Your Genetic Health:
Frequently Asked Questions About Genetic Counselors by Patients
What is a genetic counselor?
Genetic counselors are health care professionals with specialized graduate training in the areas of medical genetics and counseling. Genetic counselors usually work as members of a healthcare team, providing information and support to families who have members with birth defects or genetic disorders and to families who may be at risk for a variety of inherited conditions.
Are there different kinds of genetic counselors?
Yes. Genetic counselors work in a wide variety of settings and may provide different services. Depending on your questions or the reason you are referred for genetic counseling, you may work with a genetic counselor with specific areas of expertise. Most genetic counselors work in a clinic or hospital setting and specialize in general genetics, prenatal care and family planning, pediatrics, oncology, cardiology, neurology, and many other areas of specialized medical care.
Not all genetic counselors work directly with patients. Some genetic counselors work in related areas such as laboratories, research, education, public health settings, and corporate environments. While most genetic counseling is provided in-person, access to genetic counselors is expanding, and many now provide consultation services by telephone, videoconferencing, and the internet, or offer education and support in group settings.
How can a genetic counselor help me?
Genetic counselors can help you to make informed, personalized decisions about your genetic health. As genetics professionals, they can help identify your potential genetic health risks, give you information about genetic conditions and inheritance patterns, discuss genetic testing options, help you understand your genetic results, and provide support throughout the process.
Here are some common reasons people speak with genetic counselors:
- I have a family history of a certain health condition, is there a genetic test I can take to find out if I’m at risk
- My partner and I are planning a pregnancy, what types of testing are available to us?
- I have a known genetic mutation in my family, what can I do?
- I have a medical condition and want to learn whether I could pass it to my children.
- Can you help me share my genetic information with my relatives, or with my doctors?
- Genetic counselors can also work with your physicians or other healthcare providers to make sure your genetic information is effectively considered in your overall health care.
What happens when I see a genetic counselor?
Most genetic counseling is provided in-person to an individual, couple, or family, typically in a clinic or doctor’s office. Depending on the specific reason for your consultation, the genetic counselor may:
- Review your personal and family medical history
- Identify possible genetic risks and discuss inheritance patterns
- Review appropriate testing options
- Discuss prevention strategies, screening tools, disease management
- Provide genetics-related information and reliable resources
- Provide supportive counseling that may help you with topics that arose during the consultation.
In some cases you may speak with a genetic counselor once. In other cases you may work your counselor over time. As questions about your genetic health arise, genetic counselors are available to help.
How can I get the most out of a genetic counseling appointment?
A little preparation before your appointment can help you get the most out of your genetic counseling visit.

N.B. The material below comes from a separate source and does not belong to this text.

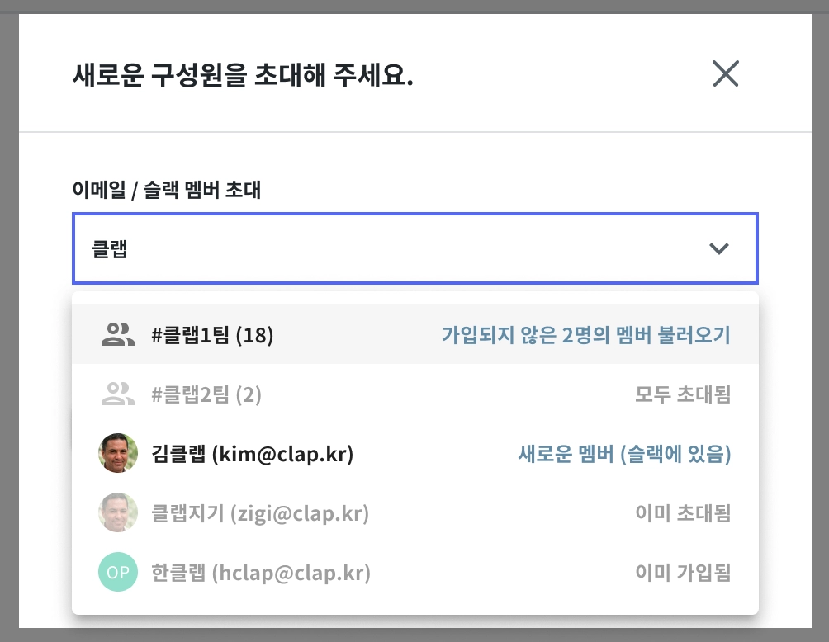The image size is (829, 642).
Task: Click 김클랩's profile photo
Action: coord(118,454)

- Ask your relatives about medical conditions in the family
- Gather any medical records related to your concerns
- Bring a list of written questions to your appointment
- You may not be able to get all the details, but the more information you have, the more your genetic counselor can help.
Is my genetic information protected?
Yes. Many people are not aware that both federal and state laws are in place to protect personal genetic information. Although these laws do not address genetic privacy across the board, they provide many important protections.

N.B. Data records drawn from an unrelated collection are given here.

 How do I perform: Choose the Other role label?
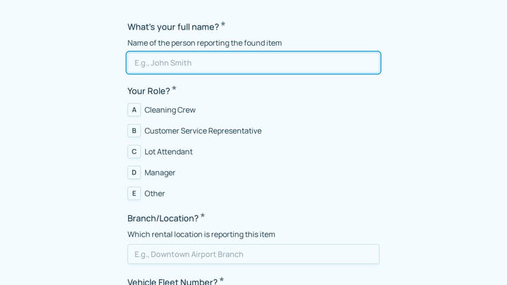coord(154,194)
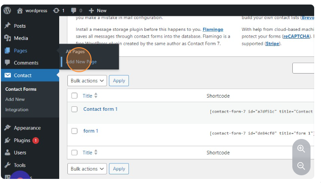321x183 pixels.
Task: Open the Contact form 1 link
Action: click(100, 109)
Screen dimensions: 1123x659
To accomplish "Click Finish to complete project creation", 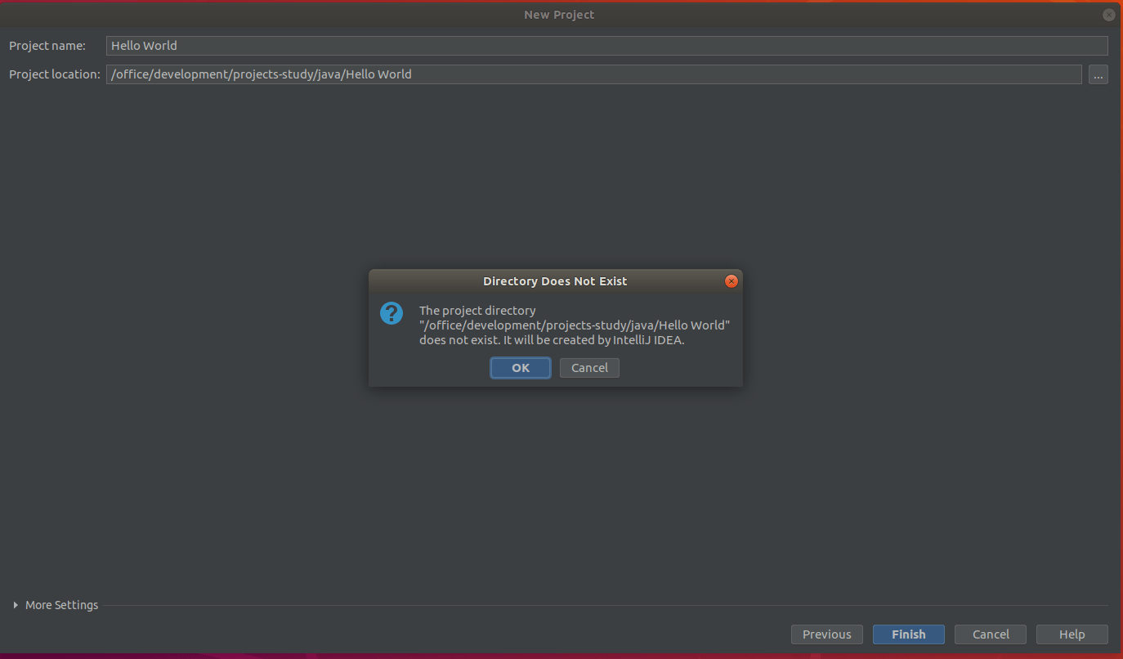I will coord(908,634).
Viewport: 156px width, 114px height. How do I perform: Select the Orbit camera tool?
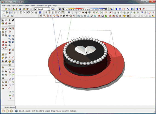point(10,36)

Is genetic counseling covered by health insurance?
Genetic counseling is typically covered by medical insurance. However, it is important to check with your insurance company to find out about your specific coverage.
Is genetic testing covered by health insurance?
In many cases, health insurance will cover the costs of genetic testing when it is recommended by a physician or other health care provider. However, insurance companies have different policies about which tests are covered. Some insurers have specific requirements about what reasons for testing, or indications, qualify for coverage. It is important to check with your insurance company about coverage for a particular genetic test.
How do I find a genetic counselor in my area?
Often the best way to find a genetic counselor is by talking with your doctor. You can also find genetic counselors in your area by going to the National Society of Genetic Counselors website (www.nsgc.org) and using the “Find a Genetic Counselor” tool. You can easily search for a genetic counselor by location, area of specialty, or even by hospital.